TL;DR
Since the release of OpenAI o1, Test-time Computing has become a hot topic.
While I'm still exploring my research direction for the second year, I want to focus on understanding this technology for a while.
On the personal side, I enjoyed the Halloween season (photo is a group picture taken at the lab on Halloween).
1. Research
Scaling Laws of LLM (Training)
It’s well known that the discovery of scaling laws for training-time computing has justified and sustained current AI development investments.
- 1*: The classic concept of overfitting in traditional machine learning doesn’t necessarily apply to neural networks or LLMs, where parameters are identified via probabilistic learning rules. The fact that the performance improvement degree is predictable is also surprising.
- 2*: This discovery has also driven innovations in LLM training pipelines, allowing meta-parameters to be optimized with a smaller LLM and then used to train a larger LLM only once, based on confirmed scaling laws.
- 3*: The scaling laws underlie NVIDIA's massive GPU purchases, driving the company's valuation to the highest in the world.
Test-time Computing
Currently the hottest AI research topic.
Karpathy’s YouTube explanation on the Deepthinking Unit and the Dual Process Theory from neuroscience suggests that LLMs predicting only the next token aren’t enough. OpenAI’s o1 release proves this.
The larger impact lies in demonstrating that scaling laws also apply to inference computing.
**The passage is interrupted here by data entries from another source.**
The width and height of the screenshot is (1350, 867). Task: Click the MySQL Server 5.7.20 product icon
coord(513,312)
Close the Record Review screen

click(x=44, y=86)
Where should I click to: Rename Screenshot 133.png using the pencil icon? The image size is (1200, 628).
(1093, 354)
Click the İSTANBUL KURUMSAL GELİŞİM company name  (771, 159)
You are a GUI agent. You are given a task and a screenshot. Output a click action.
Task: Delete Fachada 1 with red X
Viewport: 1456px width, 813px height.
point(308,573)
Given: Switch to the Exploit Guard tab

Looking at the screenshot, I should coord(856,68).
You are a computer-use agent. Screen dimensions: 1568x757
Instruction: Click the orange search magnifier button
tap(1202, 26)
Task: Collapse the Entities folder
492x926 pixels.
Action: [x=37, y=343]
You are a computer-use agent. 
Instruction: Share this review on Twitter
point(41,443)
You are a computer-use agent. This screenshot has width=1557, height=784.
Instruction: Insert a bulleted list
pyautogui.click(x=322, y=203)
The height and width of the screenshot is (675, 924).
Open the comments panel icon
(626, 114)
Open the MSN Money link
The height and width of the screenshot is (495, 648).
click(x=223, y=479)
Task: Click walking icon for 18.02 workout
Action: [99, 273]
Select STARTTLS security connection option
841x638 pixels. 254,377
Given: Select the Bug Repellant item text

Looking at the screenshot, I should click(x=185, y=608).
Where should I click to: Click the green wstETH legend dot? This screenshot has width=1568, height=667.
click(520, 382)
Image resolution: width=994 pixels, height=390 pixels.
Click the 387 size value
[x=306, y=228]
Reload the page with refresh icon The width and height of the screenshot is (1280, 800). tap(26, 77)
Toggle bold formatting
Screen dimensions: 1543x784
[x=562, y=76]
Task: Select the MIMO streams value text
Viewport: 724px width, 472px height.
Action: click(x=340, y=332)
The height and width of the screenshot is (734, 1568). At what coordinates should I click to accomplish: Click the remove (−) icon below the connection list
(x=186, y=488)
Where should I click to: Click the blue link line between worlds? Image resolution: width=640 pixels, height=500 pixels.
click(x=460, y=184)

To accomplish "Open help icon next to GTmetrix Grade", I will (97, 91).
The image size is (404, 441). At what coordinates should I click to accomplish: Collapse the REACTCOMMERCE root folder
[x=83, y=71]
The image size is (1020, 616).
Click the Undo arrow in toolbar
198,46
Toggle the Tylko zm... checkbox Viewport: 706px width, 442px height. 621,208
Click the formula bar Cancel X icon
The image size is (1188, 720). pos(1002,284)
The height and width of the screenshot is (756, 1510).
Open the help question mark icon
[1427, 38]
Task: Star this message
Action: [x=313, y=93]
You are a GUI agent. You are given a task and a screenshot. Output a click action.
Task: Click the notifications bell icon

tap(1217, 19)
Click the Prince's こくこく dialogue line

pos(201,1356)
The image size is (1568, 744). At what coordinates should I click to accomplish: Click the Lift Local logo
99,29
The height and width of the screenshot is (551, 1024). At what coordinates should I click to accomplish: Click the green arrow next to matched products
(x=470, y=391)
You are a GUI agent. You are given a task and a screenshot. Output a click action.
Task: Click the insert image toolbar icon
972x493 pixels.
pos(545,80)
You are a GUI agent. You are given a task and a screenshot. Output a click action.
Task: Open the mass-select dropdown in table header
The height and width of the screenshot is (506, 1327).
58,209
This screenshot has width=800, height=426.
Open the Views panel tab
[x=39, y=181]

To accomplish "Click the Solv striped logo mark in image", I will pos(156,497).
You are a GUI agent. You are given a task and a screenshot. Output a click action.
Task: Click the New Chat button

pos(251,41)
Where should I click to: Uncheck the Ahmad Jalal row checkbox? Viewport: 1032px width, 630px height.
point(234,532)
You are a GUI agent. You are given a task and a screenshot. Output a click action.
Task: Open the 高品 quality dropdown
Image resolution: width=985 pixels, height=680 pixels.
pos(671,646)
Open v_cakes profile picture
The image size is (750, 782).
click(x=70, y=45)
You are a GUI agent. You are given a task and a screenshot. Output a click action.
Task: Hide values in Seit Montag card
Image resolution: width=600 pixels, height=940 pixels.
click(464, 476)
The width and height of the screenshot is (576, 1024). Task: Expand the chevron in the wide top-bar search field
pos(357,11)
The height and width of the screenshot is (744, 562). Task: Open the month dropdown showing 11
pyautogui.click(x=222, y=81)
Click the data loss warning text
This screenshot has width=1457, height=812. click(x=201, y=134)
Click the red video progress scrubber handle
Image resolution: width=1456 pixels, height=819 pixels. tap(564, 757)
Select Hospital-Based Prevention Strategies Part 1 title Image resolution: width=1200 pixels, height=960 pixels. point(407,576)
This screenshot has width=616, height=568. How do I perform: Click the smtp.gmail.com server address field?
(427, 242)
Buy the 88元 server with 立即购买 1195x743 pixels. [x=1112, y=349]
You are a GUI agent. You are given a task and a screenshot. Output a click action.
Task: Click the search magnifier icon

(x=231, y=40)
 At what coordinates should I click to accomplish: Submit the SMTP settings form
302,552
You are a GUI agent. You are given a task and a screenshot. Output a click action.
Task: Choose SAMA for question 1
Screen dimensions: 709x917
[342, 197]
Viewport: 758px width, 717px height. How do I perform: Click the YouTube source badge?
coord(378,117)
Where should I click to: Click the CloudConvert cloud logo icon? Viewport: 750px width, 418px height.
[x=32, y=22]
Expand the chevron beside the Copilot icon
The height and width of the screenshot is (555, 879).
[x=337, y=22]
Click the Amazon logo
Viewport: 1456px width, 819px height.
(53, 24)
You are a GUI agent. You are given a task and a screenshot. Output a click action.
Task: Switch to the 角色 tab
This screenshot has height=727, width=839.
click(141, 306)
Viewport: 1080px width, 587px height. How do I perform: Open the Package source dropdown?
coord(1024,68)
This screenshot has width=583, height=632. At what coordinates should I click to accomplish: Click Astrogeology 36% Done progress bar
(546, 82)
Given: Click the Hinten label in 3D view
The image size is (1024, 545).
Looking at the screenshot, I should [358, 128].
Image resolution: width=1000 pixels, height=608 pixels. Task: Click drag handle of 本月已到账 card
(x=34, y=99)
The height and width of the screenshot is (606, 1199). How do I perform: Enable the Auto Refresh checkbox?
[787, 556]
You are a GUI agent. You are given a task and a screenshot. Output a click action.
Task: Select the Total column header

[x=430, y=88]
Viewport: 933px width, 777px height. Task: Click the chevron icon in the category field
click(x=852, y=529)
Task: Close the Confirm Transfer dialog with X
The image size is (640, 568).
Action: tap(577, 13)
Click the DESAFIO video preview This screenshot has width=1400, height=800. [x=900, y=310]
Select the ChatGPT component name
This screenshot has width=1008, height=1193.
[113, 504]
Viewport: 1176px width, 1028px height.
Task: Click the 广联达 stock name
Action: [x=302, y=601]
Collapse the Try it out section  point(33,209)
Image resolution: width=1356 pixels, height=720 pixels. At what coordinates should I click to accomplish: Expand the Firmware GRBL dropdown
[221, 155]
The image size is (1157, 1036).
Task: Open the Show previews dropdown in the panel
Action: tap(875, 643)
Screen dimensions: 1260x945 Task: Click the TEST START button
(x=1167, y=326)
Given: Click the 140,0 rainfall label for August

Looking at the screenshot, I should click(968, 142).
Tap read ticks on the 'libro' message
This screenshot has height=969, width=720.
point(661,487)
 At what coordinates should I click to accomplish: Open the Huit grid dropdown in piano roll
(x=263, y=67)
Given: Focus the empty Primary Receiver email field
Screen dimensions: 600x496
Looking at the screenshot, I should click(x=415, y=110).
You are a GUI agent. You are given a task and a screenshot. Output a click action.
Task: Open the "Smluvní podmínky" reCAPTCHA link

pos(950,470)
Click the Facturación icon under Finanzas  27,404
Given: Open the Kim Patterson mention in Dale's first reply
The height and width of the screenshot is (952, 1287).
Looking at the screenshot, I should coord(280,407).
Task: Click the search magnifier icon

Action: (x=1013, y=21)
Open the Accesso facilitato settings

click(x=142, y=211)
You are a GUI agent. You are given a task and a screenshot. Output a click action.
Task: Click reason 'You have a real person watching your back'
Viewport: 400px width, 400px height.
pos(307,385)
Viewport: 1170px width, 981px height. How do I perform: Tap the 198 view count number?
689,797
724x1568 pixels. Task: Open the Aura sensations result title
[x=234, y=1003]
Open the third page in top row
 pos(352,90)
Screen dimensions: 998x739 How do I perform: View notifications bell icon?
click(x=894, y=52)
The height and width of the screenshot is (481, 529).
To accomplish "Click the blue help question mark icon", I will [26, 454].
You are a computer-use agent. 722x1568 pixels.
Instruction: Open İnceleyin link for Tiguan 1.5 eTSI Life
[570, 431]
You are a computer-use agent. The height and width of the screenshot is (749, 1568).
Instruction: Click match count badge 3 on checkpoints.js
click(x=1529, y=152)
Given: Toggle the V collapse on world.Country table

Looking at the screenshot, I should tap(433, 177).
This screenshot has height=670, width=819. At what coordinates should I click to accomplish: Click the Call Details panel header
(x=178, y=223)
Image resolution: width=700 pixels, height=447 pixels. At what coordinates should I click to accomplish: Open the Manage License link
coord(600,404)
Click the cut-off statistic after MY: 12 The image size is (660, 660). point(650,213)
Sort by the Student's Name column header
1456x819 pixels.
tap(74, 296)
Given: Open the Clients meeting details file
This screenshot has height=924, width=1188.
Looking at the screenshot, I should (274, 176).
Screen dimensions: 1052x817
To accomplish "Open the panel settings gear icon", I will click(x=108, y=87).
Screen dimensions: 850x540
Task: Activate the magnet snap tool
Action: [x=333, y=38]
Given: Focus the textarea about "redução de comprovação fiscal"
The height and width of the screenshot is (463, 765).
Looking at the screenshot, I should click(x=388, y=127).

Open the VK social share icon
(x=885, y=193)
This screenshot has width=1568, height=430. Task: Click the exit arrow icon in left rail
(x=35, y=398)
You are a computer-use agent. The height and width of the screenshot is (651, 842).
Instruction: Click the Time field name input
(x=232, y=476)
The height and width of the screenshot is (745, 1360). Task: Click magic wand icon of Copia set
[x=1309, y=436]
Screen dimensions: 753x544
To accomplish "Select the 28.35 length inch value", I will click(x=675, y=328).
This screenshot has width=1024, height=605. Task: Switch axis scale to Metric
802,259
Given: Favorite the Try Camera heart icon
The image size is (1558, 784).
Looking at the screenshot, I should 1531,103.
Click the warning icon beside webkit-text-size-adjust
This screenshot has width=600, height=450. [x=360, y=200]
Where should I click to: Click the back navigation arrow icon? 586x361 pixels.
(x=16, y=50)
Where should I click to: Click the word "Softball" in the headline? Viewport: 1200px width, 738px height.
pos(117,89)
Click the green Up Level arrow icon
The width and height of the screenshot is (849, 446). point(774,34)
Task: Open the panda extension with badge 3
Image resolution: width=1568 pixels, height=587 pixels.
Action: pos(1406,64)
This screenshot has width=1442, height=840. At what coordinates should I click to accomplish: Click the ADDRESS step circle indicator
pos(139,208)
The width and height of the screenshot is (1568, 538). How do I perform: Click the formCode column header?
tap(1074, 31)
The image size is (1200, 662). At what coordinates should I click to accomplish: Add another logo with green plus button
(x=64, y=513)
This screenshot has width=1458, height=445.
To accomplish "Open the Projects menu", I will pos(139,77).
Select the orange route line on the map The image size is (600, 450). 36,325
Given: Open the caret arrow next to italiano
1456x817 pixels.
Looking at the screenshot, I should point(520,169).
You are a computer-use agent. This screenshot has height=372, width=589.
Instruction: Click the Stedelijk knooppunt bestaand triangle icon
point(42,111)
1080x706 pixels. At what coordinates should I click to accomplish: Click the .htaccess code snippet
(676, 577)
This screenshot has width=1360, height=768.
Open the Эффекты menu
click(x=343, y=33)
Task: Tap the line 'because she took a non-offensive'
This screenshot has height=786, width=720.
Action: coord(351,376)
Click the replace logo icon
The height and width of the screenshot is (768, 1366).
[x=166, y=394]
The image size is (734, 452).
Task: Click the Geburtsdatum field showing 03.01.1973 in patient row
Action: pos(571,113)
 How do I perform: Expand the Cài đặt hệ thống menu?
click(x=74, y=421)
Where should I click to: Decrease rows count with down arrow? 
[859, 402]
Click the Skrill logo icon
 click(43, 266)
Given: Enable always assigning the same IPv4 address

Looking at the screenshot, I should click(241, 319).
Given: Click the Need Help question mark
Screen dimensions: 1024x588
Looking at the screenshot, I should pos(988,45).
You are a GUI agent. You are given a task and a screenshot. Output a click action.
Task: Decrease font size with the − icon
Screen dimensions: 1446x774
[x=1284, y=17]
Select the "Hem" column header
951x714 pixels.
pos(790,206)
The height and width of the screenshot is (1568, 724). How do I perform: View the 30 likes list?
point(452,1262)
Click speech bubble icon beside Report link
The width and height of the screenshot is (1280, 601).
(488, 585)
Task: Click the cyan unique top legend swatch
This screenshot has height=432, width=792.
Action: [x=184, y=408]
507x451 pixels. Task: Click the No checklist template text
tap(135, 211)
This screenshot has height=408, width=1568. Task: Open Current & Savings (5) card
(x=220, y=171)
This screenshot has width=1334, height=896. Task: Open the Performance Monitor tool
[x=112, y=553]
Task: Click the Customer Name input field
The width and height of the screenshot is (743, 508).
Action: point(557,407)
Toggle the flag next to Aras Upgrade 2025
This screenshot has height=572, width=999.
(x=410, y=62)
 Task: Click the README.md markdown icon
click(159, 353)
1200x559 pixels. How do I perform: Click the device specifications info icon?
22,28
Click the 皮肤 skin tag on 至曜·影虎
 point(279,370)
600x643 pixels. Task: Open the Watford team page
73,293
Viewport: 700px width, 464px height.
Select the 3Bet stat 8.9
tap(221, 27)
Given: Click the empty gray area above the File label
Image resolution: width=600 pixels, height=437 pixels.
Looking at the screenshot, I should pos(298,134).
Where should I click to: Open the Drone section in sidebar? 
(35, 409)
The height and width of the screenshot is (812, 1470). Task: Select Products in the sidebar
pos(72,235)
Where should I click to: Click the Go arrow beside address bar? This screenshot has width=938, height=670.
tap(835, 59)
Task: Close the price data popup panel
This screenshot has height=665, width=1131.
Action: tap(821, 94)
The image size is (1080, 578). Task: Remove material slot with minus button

However, since the algorithm remains undisclosed, many are eager to uncover the secret behind it.
In our lab, a Reading Group on papers related to Test-time Computing has been launched.
Research Direction
I am exploring my future research direction.
Key data in the manufacturing sector are time-series data and image data obtained from IoT.
In the first year, I focused on image data x Data-Centric AI x GenAI.
I released VIHub, an MLOps service for image AI development.
Developed features applying Data-Centric AI concepts, including Digital Spec Catalog, Miss-Label Detection, Duplication Detection, Semantic Image Search,
and Spec Document Verification combined with Multimodal LLM.
While I haven’t decided on my direction for the second year, I want to pursue "Test-time Computing" for now.
- Lamma 3.2 release (first Multimodal-supported base model in open source) encourages exploring its practical application to edge image AI.
- Continuing development of VIHub is also a candidate.
- Additionally, it could be worthwhile to explore GNN x time-series data.
Applications of Test-time Computing
Though Test-time Computing is time-consuming at inference, it has a broad range of applications if real-time performance is not required.
With increased AI performance, emergent phenomena allow more tasks to be entrusted to AI.
Test-time Computing is particularly effective for problems that require “deep thinking,” such as coding automation.
It could also involve giving log data to an AI to build a mathematical model and perform causal inference.
The development of such platforms or SaaS solutions is worth considering.
In theoretical science research, having AI think deeply about models explaining experimental data might lead AI to make discoveries in fields like theoretical physics, where the human role may become focused on verification.
2. Life
10/17 🇯🇵 Election @ SF Embassy
10/20 Farewell Party for 🇨🇳 Lucas
10/27 Diwali Party
10/31 Health Check @ 🇺🇸 HospitalThe new semester has started, and I’ve joined some ESL classes.
I got to experience voting in the Japanese House of Representatives election and undergoing a health checkup in the U.S.
I had the unique opportunity to observe an American election on-site, which I’ll detail next month.